Mondial 2026 : la FIFA surveille la situation sécuritaire au Mexique
Le meurtre de Nemesio Oseguera Cervantes, alias "El Mencho", chef de cartel mexicain, a soulevé des inquiétudes croissantes quant à la sécurité de l'organisation de matchs de la Coupe du Monde 2026 et d'un match de barrage qualificatif dans l'État de Jalisco. Cet incident a déclenché des violences en représailles dans la région, poussant un haut responsable de la Fédération Internationale de Football Association (FIFA) à évoquer la possibilité de délocaliser les matchs de barrage prévus fin mars au stade Akron, si la sécurité des participants et des spectateurs ne peut être garantie.
Les autorités mexicaines ont lancé de vastes opérations pour rétablir l'ordre dans l'État, placé en état d'alerte maximale. Pablo Lemus, gouverneur de Jalisco, a confirmé la mise en place de mesures de sécurité renforcées pour consolider la stabilité, déclarant à ce sujet : « Nous travaillons à restaurer la paix dans l'État de Jalisco. » Parallèlement, 2 000 soldats supplémentaires ont été déployés dans la ville de Guadalajara pour sécuriser la zone et faire face à l'instabilité sécuritaire qui a suivi l'élimination du chef de cartel.
Un porte-parole de la FIFA a expliqué que l'organisation suivait de près la situation à Jalisco et restait en contact permanent avec les autorités locales. Il a affirmé que l'instance internationale avait « pleine confiance dans les trois pays hôtes de la Coupe du Monde, à savoir le Mexique, le Canada et les États-Unis ». Malgré cette approche positive, la FIFA n'a pas encore confirmé de manière définitive le maintien des matchs de barrage à Guadalajara. L'activité sportive locale a déjà été impactée par le report d'un derby de la Liga MX féminine entre Chivas Guadalajara et Club América.

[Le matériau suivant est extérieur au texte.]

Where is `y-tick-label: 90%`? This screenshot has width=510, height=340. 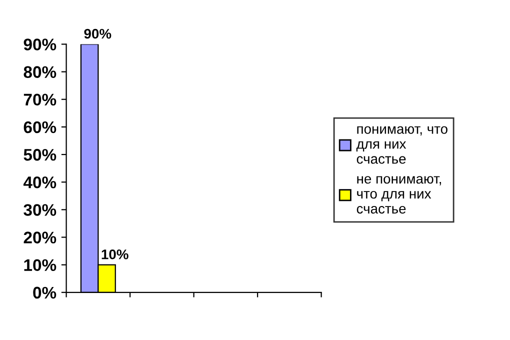 y-tick-label: 90% is located at coordinates (40, 44).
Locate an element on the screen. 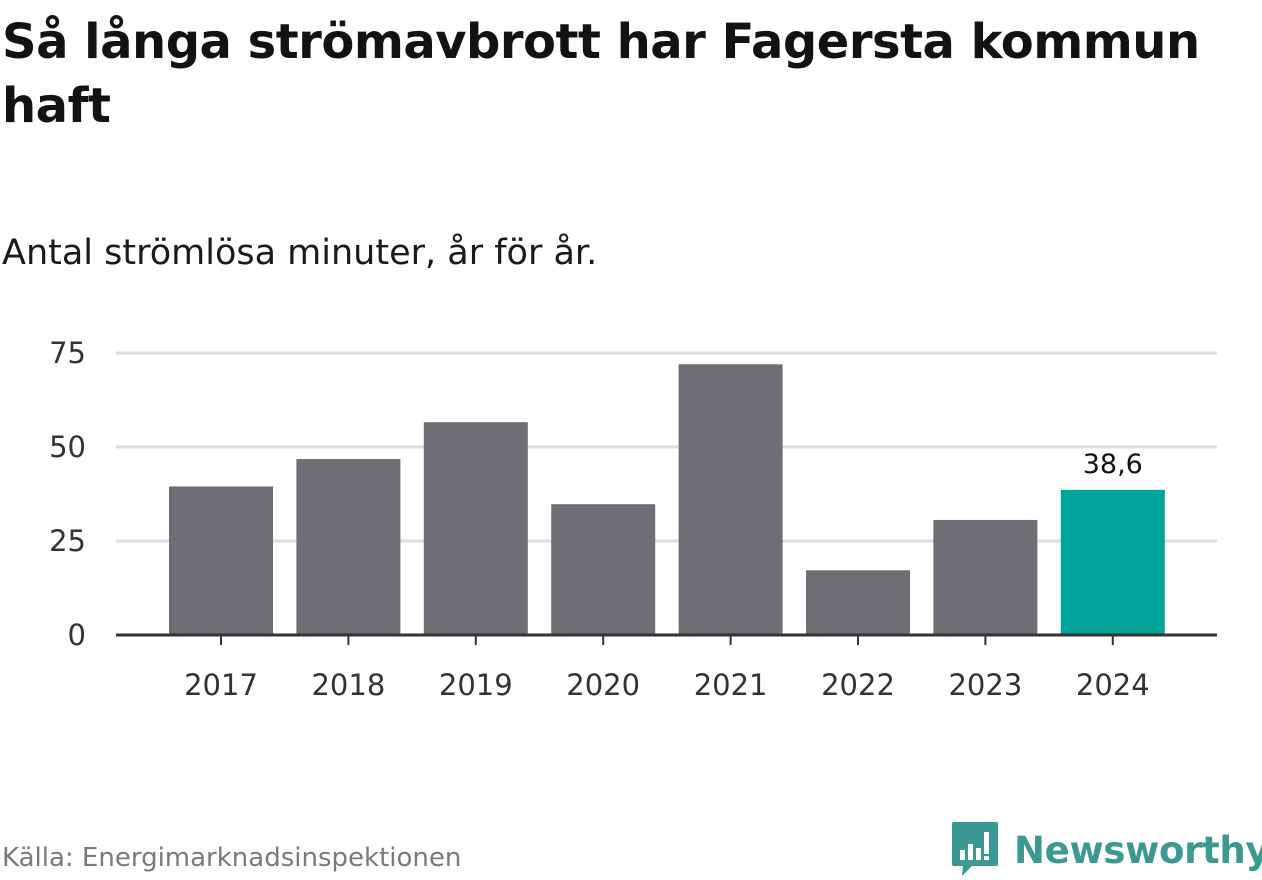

Le stade Akron, situé dans l'État de Jalisco, a un calendrier chargé, avec l'accueil de quatre matchs de la phase de groupes en juin 2026. La ville de Guadalajara s'est également engagée à organiser un festival des supporters d'une durée de 39 jours. Alors que des dizaines de milliers de billets pour les matchs du Mondial ont déjà été vendus, les organisateurs s'efforcent de surmonter cette crise sécuritaire et de garantir le respect des engagements internationaux, d'autant plus que l'état d'alerte « rouge » persiste, reflétant la gravité des défis sur le terrain dans la région.